Ils étaient installés depuis plusieurs mois à Varsovie.

Un soir d’hiver, entre autres, que la terre était alourdie d’un demi-pied de neige, le commandeur, après avoir, selon son habitude, veillé une partie de la nuit à tracer des plans de géométrie, jeta indifféremment les yeux sur les lettres qu’il avait reçues dans la journée. Parmi ces lettres il trouva une invitation de la belle princesse Zymirska à une soirée qu’elle donnait. Il n’était guère que minuit. Le commandeur essuya ses pinceaux et ses plumes, jeta un manteau sur son habit, d’uniforme, et, avec l’indulgence d’un homme d’esprit qui accepte un sacrifice de complaisance, il sortit pour se rendre à la soirée de la princesse.

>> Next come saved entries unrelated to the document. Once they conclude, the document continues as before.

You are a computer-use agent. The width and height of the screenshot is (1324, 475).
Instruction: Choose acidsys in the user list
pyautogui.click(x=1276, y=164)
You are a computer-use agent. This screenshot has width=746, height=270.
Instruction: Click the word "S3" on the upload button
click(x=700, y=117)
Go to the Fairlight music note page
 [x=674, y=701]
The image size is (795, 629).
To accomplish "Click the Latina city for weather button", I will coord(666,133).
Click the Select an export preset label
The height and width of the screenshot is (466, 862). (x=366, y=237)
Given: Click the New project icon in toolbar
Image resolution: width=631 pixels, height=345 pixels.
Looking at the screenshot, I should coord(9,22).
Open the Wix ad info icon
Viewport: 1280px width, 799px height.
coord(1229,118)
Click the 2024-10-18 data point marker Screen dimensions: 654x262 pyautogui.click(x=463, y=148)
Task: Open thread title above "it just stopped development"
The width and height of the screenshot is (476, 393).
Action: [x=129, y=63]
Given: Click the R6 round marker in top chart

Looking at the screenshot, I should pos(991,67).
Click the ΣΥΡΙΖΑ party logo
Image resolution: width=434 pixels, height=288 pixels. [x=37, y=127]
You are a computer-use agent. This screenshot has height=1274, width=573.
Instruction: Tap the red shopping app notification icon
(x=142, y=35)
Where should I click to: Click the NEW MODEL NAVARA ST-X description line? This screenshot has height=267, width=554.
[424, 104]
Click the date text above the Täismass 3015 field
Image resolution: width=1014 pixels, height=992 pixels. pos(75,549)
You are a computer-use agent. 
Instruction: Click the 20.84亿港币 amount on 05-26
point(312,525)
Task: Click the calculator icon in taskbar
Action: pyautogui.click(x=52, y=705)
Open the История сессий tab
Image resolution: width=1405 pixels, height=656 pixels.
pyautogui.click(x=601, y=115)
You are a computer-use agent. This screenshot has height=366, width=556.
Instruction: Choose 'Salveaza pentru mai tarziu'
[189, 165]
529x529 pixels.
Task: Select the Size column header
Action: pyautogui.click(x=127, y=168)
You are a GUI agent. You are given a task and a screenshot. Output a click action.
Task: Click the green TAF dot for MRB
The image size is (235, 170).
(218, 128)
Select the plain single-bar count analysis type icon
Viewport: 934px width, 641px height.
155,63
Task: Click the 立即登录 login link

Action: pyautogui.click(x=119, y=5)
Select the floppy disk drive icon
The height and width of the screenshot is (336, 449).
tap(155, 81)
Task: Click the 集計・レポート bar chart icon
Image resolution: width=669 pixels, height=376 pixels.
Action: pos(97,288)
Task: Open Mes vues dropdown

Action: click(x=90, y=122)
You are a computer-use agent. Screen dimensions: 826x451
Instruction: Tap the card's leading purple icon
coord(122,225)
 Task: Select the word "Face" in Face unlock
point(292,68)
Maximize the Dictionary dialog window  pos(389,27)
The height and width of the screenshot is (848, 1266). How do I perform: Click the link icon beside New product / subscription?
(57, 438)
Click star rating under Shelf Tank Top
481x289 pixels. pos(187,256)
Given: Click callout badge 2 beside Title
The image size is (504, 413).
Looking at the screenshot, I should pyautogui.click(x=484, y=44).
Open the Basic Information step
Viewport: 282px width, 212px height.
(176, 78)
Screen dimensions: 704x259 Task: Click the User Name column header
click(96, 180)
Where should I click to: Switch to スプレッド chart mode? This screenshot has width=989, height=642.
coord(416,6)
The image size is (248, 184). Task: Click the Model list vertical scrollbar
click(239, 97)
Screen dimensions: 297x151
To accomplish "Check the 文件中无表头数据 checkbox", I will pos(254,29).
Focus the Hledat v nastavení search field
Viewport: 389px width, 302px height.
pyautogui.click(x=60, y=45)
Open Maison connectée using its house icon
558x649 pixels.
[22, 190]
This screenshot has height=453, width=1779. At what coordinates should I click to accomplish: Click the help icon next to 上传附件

Quand il entra dans les salons de la princesse, il trouva la folle société dans une animation extraordinaire, et pourtant la musique et la danse avaient cessé. Avant qu’il se fût informé des motifs de cette trêve bruyante, plusieurs jeunes seigneurs, encore chauds de l’ivresse du bal, vinrent lui dire en l’entourant : — Vous ne devinez donc pas ce qui nous rend si préoccupés en ce moment ? — Moi, je ne devine pas, messieurs, leur répondit le commandeur ; je vous avoue que je ne me suis occupé depuis que je suis ici que de l’absence de mon frère. — C’est précisément de votre frère que nous nous occupons aussi, lui fut-il répondu, toujours avec la même gaîté énigmatique. Sachez donc que depuis huit jours une louve vient chaque soir hurler jusqu’aux portes de Varsovie et épouvanter nos vassaux. Aucun d’eux n’a osé se mesurer avec elle. Elle est énorme, elle a faim ; on ne l’approche pas très-facilement.